Designing a REST API: logging in

Hey. As many of you probably know, I'm building a business, and that business involves a REST API being consumed by browsers (for now).

The problem I'm hitting is registration and logging in. It just doesn't seem to be a problem that fits REST very well -- maybe I'm thinking too much about services and not enough about resources, so I'm writing this blog posts to get my thoughts in order and hopefully get some useful feedback.

This post is about user registration and login, and how they're hard to fit into REST.

Context: users are uniquely identified by a user id, which is a random string of sufficient size. These ids are immutable and uniquely refer to this user from registration until forever. User emails are also unique, but they can change, so they are not a good way to refer to a user. Users register and log in using email and password.

Option 1: separate authentication endpoint

The idea here is that there are two things:
  • the REST API, which authenticated things talk to
  • the authentication endpoint, where unauthenticated things go to become authenticated
The downside is that there are two things. One of them speaks REST, and the other speaks gnarly ad-hoc RPC or maybe JSON-RPC or something.

The upside is that the REST API only needs to understand one kind of token.

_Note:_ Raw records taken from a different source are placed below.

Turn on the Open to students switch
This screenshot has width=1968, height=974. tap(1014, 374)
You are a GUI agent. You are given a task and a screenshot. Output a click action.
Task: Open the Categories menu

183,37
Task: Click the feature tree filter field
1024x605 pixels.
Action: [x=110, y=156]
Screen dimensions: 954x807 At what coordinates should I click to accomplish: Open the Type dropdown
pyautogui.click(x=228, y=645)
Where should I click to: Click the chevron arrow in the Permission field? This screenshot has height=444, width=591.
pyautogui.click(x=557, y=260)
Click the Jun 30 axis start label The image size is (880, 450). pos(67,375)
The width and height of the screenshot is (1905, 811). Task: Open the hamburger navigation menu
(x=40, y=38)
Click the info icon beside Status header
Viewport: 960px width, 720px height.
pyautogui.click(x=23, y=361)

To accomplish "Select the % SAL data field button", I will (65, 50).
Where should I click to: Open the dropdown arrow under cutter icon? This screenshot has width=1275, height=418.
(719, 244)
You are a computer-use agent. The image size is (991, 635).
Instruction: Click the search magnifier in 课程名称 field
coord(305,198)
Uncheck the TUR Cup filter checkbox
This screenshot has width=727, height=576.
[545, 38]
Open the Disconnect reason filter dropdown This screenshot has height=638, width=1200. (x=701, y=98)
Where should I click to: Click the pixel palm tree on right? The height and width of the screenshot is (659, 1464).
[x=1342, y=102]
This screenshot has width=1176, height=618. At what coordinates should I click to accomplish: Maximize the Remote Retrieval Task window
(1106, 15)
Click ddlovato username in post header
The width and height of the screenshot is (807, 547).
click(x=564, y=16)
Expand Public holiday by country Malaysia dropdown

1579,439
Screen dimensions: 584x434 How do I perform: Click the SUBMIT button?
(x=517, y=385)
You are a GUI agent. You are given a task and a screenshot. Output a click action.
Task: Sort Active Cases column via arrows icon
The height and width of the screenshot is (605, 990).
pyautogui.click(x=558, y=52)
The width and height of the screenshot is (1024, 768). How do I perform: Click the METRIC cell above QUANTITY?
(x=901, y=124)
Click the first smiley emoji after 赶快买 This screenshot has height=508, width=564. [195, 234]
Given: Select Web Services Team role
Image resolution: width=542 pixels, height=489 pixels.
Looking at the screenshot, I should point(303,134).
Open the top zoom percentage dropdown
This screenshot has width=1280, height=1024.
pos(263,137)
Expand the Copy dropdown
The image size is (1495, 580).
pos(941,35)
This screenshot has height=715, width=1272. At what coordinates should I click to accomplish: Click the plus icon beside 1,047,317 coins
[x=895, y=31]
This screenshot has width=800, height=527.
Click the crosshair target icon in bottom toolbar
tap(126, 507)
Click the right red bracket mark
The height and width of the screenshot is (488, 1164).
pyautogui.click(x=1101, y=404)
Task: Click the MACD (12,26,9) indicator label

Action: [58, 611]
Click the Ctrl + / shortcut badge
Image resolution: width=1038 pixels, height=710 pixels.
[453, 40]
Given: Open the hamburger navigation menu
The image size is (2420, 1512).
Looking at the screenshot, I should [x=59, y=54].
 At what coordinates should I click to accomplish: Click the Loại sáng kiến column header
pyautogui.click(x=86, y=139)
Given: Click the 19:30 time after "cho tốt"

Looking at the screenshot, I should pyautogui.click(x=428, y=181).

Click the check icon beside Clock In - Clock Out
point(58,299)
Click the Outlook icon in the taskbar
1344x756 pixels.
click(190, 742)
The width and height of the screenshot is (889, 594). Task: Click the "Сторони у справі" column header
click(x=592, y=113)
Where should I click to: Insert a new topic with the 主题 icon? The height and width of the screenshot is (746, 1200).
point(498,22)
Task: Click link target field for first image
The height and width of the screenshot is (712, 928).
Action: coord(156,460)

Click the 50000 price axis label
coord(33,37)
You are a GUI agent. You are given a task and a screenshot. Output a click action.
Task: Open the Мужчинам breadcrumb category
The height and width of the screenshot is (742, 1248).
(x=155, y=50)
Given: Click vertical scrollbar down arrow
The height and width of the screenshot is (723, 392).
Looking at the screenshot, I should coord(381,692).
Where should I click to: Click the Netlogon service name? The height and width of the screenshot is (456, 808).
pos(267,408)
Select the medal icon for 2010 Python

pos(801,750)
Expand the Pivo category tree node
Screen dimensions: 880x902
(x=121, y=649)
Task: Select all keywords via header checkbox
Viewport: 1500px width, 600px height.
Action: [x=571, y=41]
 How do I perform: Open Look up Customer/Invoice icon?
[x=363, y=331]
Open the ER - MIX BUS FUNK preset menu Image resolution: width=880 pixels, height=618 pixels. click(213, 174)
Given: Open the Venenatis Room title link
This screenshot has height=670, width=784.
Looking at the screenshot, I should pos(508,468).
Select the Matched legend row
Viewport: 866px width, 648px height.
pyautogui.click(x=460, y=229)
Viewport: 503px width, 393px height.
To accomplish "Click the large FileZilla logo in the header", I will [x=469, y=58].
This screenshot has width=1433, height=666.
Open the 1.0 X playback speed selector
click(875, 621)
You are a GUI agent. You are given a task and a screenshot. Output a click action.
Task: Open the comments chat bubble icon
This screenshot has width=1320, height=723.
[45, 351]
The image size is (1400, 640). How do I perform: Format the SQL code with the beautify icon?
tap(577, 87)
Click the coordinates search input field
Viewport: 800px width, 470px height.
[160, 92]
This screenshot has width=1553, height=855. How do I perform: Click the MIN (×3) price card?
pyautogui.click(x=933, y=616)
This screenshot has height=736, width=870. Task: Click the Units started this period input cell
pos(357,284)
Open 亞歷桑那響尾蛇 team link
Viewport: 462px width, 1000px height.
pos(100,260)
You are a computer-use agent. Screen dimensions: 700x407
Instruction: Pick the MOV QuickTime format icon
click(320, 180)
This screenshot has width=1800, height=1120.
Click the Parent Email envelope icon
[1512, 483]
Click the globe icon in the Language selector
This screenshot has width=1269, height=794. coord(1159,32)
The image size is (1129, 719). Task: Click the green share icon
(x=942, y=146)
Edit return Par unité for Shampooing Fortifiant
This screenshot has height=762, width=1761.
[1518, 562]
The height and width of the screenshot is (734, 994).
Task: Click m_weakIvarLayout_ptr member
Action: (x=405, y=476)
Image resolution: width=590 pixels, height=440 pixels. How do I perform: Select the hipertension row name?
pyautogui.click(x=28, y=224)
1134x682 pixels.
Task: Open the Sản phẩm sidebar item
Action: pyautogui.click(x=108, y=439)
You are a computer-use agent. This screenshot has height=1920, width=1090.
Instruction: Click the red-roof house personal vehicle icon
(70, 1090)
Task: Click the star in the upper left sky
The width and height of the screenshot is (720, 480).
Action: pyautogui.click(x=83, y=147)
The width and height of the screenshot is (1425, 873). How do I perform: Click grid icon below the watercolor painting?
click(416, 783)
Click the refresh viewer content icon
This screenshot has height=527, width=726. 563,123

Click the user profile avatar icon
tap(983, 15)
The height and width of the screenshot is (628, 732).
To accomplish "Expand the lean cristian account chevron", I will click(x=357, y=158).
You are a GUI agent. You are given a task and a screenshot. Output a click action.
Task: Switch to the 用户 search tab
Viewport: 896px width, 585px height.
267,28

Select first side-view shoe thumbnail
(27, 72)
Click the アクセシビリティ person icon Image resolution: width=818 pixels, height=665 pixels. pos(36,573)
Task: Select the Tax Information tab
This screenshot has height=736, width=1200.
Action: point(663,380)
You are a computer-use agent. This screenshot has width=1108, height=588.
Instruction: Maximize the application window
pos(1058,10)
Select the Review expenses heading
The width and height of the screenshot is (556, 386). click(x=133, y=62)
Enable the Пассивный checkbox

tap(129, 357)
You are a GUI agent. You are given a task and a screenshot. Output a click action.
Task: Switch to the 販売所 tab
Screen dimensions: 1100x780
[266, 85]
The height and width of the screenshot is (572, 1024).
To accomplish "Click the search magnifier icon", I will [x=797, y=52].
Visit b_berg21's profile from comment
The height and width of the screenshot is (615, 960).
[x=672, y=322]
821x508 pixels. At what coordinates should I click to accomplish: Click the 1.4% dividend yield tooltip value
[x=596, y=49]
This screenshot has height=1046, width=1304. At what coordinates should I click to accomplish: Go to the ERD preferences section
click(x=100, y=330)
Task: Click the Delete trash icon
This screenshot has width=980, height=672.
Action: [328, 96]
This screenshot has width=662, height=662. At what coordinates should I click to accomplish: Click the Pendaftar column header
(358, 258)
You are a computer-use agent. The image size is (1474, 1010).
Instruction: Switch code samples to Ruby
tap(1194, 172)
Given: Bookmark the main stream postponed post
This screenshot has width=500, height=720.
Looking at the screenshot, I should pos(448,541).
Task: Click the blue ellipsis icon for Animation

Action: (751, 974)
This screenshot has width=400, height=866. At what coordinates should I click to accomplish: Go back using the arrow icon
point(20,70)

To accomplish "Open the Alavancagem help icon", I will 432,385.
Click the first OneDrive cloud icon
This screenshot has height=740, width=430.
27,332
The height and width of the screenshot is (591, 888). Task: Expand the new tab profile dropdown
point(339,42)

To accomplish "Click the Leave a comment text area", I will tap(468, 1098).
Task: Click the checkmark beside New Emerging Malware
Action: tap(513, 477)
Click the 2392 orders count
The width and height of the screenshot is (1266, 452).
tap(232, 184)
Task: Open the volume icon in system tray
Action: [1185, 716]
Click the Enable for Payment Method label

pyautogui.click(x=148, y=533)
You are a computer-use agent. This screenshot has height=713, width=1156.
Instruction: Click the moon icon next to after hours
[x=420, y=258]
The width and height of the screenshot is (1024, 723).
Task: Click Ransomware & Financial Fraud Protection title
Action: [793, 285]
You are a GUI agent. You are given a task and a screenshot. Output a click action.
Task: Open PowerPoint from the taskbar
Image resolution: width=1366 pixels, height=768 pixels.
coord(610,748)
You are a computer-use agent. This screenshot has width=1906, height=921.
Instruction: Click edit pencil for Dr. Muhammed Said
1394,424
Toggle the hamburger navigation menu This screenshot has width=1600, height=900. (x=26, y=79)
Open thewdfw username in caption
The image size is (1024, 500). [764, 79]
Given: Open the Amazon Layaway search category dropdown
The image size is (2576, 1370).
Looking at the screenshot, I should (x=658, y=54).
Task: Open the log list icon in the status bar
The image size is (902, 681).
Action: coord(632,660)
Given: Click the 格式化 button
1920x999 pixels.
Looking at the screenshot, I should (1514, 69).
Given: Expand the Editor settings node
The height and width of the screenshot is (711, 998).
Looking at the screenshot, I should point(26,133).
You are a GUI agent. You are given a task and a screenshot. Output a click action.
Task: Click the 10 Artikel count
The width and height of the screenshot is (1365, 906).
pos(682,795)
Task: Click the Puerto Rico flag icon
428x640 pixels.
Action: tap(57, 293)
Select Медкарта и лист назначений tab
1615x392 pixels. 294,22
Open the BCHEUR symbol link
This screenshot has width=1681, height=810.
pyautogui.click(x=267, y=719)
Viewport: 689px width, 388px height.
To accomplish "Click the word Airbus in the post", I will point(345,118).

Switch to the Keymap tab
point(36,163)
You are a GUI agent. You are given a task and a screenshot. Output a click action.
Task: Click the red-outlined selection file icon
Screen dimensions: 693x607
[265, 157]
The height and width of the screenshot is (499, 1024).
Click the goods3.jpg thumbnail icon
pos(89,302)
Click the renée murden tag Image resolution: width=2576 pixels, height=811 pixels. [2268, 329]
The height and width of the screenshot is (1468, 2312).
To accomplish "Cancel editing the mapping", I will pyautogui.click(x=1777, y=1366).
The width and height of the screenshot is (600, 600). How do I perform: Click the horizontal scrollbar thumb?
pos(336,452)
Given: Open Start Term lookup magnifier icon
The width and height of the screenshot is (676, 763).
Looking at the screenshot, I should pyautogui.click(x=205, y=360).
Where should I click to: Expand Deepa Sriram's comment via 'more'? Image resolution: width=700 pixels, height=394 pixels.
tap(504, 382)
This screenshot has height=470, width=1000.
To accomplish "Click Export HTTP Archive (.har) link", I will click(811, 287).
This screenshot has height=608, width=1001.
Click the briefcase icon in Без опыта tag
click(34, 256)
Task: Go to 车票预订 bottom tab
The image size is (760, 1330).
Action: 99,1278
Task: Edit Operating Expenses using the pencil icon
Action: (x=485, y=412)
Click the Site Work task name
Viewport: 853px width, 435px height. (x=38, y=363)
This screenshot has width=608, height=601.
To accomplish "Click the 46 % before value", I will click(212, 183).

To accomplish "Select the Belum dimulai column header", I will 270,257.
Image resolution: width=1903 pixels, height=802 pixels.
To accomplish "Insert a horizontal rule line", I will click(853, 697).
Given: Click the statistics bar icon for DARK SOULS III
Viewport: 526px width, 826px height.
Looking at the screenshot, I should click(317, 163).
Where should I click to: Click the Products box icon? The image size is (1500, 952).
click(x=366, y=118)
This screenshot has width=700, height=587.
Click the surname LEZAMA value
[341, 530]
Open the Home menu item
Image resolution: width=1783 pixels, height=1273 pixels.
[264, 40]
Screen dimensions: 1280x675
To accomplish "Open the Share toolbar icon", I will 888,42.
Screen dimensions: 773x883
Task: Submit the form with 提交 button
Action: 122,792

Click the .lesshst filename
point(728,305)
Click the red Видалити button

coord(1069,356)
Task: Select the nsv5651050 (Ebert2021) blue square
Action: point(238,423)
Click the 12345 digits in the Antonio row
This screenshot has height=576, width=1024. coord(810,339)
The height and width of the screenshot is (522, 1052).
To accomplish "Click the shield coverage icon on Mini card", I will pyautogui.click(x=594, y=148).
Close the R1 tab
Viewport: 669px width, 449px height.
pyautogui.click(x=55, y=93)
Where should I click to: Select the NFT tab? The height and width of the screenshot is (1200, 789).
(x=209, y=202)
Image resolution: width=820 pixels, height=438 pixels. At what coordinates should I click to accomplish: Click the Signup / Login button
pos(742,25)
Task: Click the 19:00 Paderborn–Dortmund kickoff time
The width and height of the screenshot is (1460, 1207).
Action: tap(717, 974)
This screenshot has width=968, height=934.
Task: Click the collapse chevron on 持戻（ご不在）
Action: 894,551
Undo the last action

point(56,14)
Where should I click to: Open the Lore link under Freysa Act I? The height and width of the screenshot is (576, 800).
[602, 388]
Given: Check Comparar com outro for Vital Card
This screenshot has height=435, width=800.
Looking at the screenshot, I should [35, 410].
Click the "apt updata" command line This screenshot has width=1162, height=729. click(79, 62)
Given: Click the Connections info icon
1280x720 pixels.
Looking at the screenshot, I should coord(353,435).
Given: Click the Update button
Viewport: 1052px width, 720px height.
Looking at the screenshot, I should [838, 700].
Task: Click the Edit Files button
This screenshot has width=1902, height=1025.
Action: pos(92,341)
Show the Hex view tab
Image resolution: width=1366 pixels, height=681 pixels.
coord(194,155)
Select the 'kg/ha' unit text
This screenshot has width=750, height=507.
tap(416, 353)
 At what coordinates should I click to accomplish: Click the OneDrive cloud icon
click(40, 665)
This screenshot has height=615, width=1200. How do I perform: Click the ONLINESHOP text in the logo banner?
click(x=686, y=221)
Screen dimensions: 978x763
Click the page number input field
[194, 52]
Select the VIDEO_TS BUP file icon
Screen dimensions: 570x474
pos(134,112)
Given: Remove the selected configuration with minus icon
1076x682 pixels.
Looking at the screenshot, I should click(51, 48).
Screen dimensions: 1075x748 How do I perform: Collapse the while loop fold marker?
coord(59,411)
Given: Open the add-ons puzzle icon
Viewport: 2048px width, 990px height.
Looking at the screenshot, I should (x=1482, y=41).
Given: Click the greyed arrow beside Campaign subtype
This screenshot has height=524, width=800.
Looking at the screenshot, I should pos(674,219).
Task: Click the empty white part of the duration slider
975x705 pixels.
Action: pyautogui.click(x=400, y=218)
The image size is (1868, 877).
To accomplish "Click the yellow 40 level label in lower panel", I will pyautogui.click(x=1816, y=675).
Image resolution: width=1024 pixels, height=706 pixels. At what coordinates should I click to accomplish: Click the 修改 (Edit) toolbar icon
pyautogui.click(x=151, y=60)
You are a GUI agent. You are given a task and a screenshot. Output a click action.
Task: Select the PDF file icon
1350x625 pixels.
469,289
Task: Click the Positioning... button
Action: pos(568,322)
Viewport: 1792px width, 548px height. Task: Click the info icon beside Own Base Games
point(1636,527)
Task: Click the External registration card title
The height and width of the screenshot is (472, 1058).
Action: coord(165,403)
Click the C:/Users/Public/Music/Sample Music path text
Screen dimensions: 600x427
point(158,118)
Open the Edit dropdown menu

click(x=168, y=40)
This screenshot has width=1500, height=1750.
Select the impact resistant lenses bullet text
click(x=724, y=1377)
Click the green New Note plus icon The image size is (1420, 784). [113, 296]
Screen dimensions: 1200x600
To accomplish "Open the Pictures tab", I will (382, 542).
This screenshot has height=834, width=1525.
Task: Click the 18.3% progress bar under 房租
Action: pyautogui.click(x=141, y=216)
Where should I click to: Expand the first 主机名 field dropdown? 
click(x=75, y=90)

Option 2: everything in REST

Special cases aren't special enough to break the rules.
-- Zen of Python

The advantage is that there is one canonical source for everything. Everything including access grants (which should be nice for OAuth later). You can use the REST API to perform any action, see anything in the system...

The downsides:
  • the REST API has to understand more than one kind of authentication. This also might make it a bit uglier to interoperate with OAuth later.
  • Logging in takes too many round trips. First I have to query users/?email={EMAIL} to go from e-mail address to user id. Then, I have to POST to users/accessGrants -- which is if I'm allowed to guess the URL, which I really shouldn't, I should GET users/ first (HATEOAS and all that -- but I'm willing to ignore that for now). All of this happens over HTTPS with HTTP Basic auth. TLS handshakes are slow, and verifying securely stored passwords is even slower.

Option 2b: everything in REST, with shortcuts
Although practicality beats purity.
-- Zen of Python 
... but, unfortunately, also:
There should be one-- and preferably only one --obvious way to do it.
-- Zen of Python 

The upsides are the same as for the REST API, except we get rid of the downside that logging in takes too many round trips, because there's a shortcut for that.

That shortcut would be something that speaks some kind of ad-hoccy RPC, or possibly JSON-RPC. One of the exported methods/procedures would be "getGrant", which takes a username and password and returns the key. These endpoints talk to the same database behind the scenes. Killer feature: one round trip.

Downside is that the API should probably still be able to take user credentials, since this is is a shortcut....

Yes, I know OAuth exists. For now, we have no interest in opening this API up yet. We'll do that as soon as we have a platform worth caring about, an API that doesn't change every three seconds, and a security expert that's reviewed it.